• **How to complete this task**
In the listing below, take the stretch from the line containing "The image size is (729, 577)." through the end of the listing and write it out again, swapping "location" for "position" and keeping everything else the same. Leave the pictures out of your answer.

• **Material for this task**
────
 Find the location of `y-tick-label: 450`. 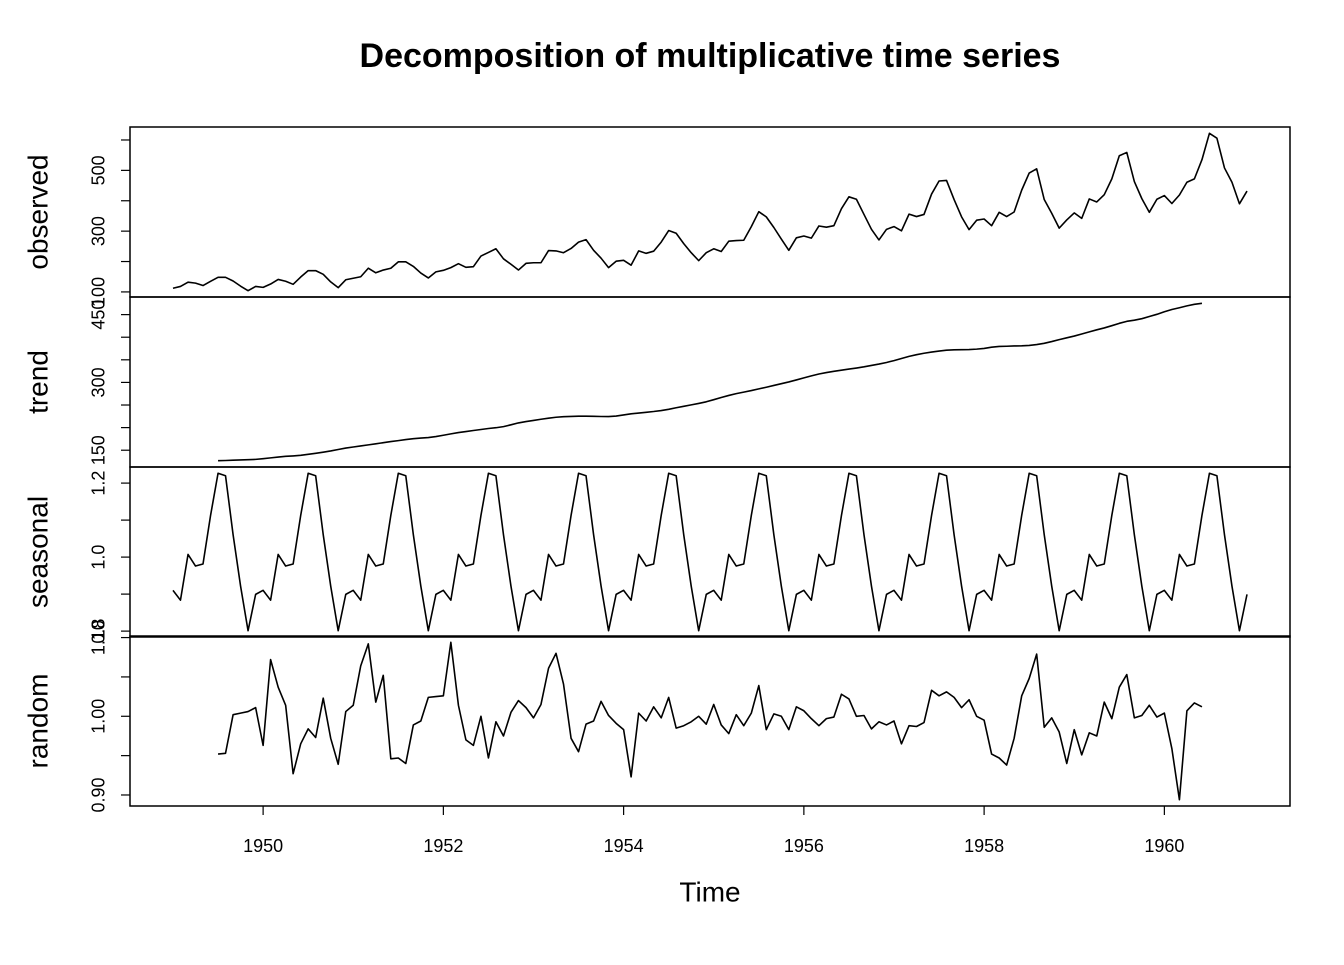

y-tick-label: 450 is located at coordinates (99, 315).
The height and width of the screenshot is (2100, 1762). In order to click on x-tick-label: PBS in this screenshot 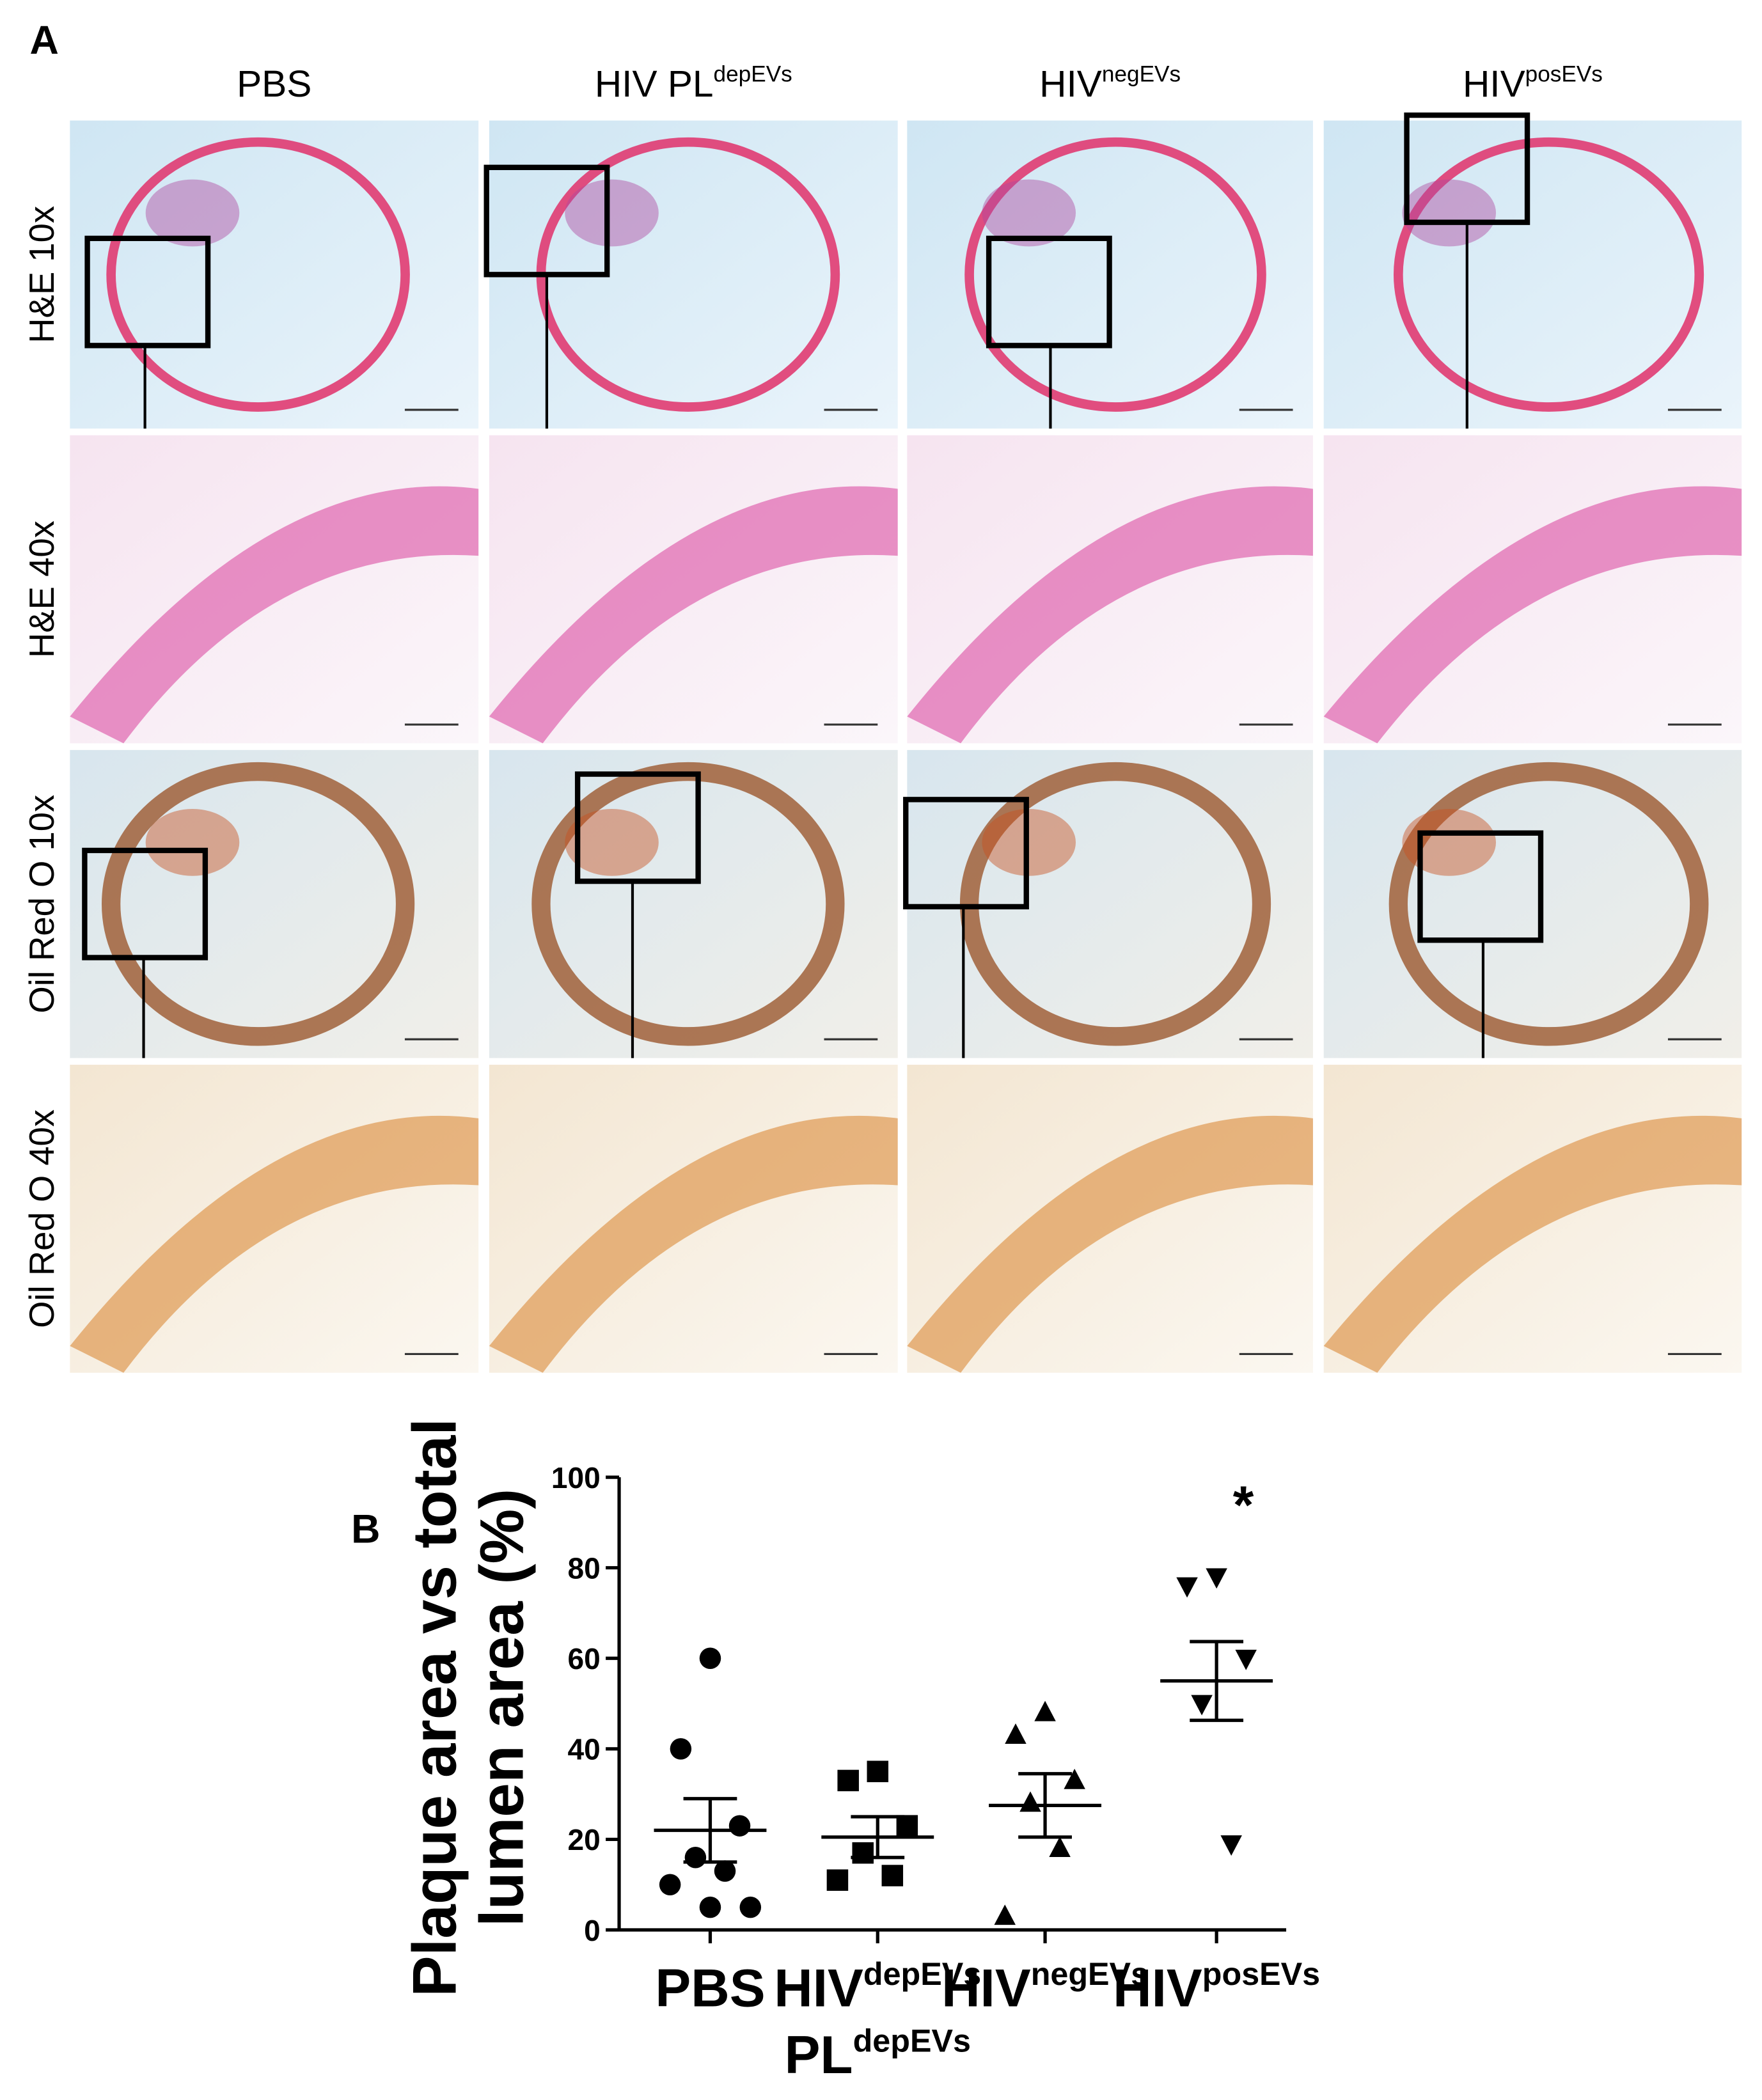, I will do `click(710, 1988)`.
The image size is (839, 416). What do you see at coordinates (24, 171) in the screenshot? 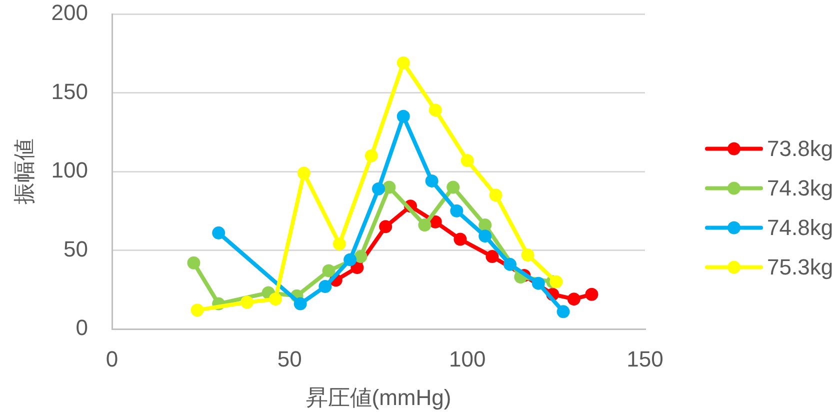
I see `y-axis-title: 振幅値` at bounding box center [24, 171].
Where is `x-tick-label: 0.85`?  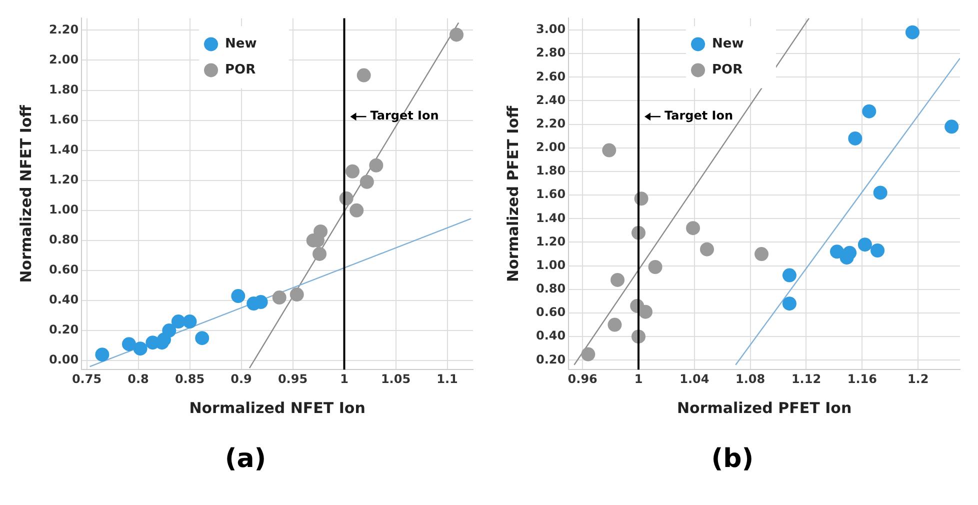
x-tick-label: 0.85 is located at coordinates (190, 379).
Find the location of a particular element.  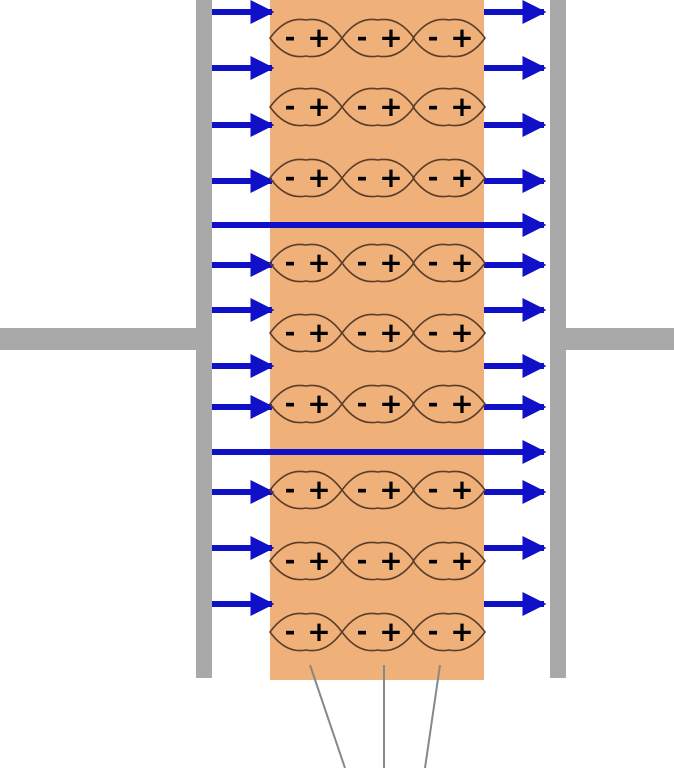

leader-lines is located at coordinates (375, 716).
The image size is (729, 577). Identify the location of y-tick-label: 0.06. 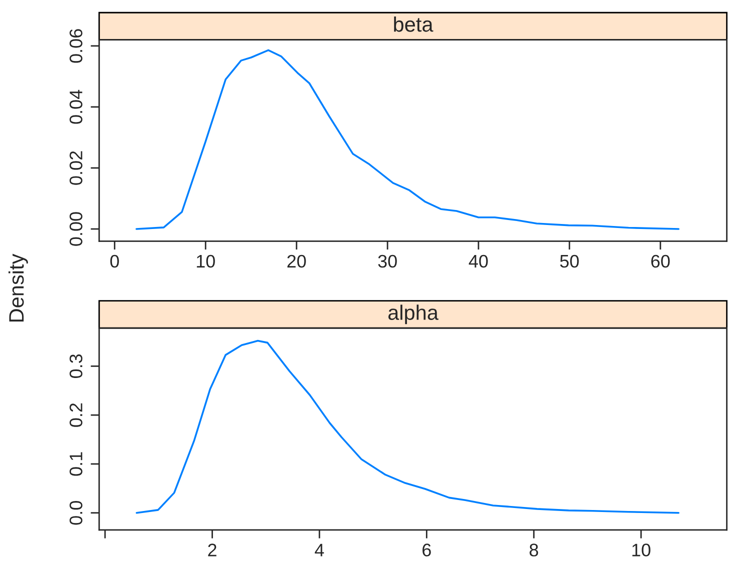
(76, 46).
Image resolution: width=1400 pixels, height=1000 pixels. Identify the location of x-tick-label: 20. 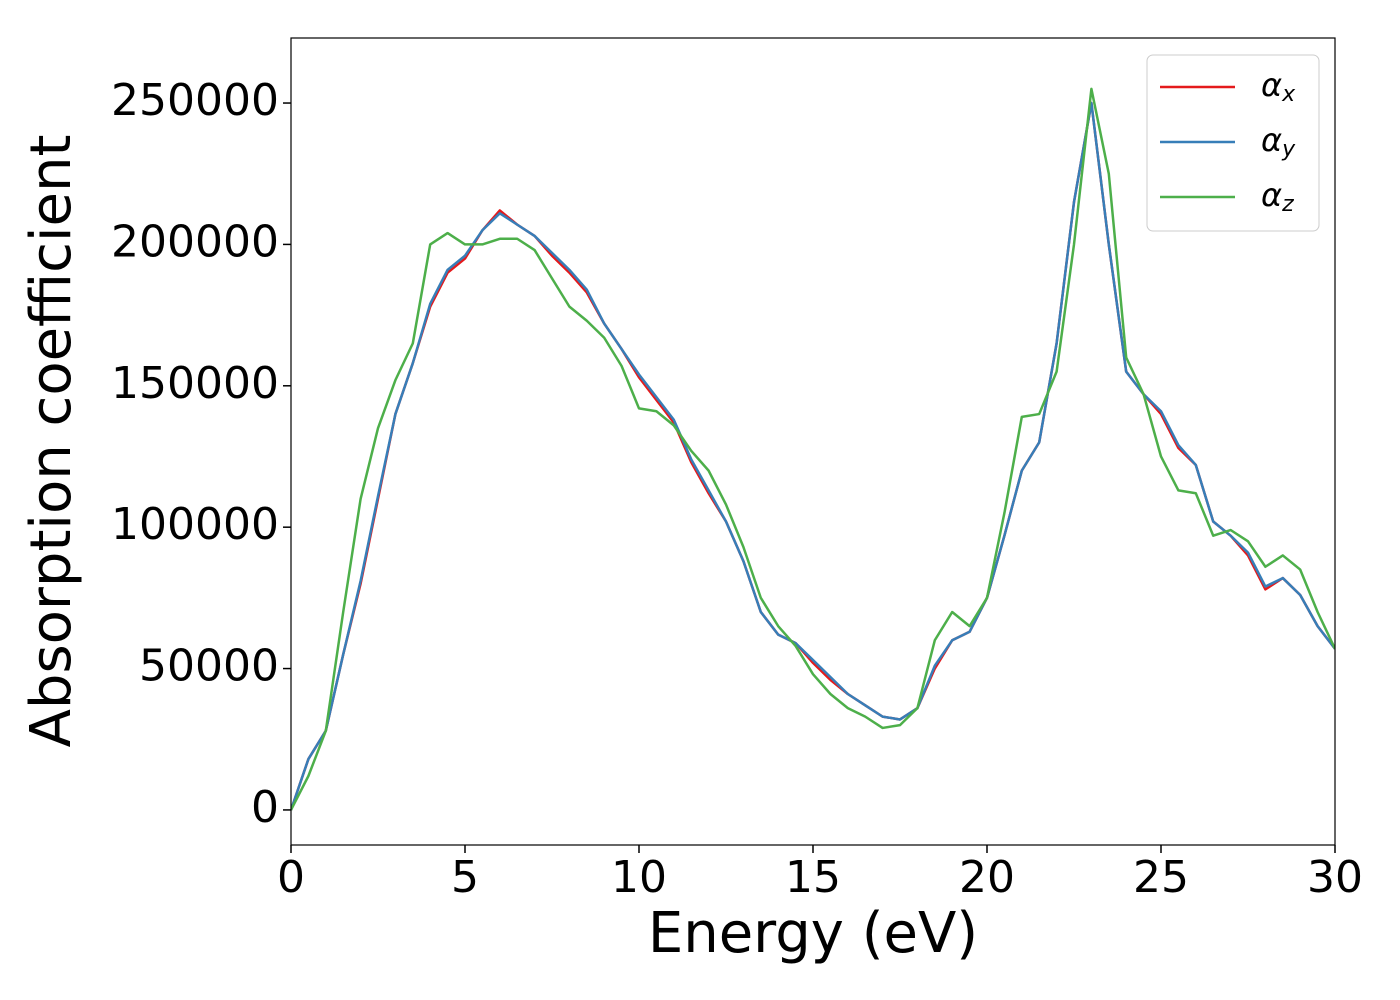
────
• **Response to the exercise**
The image size is (729, 577). Identify the position of y-tick-label: 0.06. 
(76, 46).
Image resolution: width=1400 pixels, height=1000 pixels. Identify the position of x-tick-label: 20. 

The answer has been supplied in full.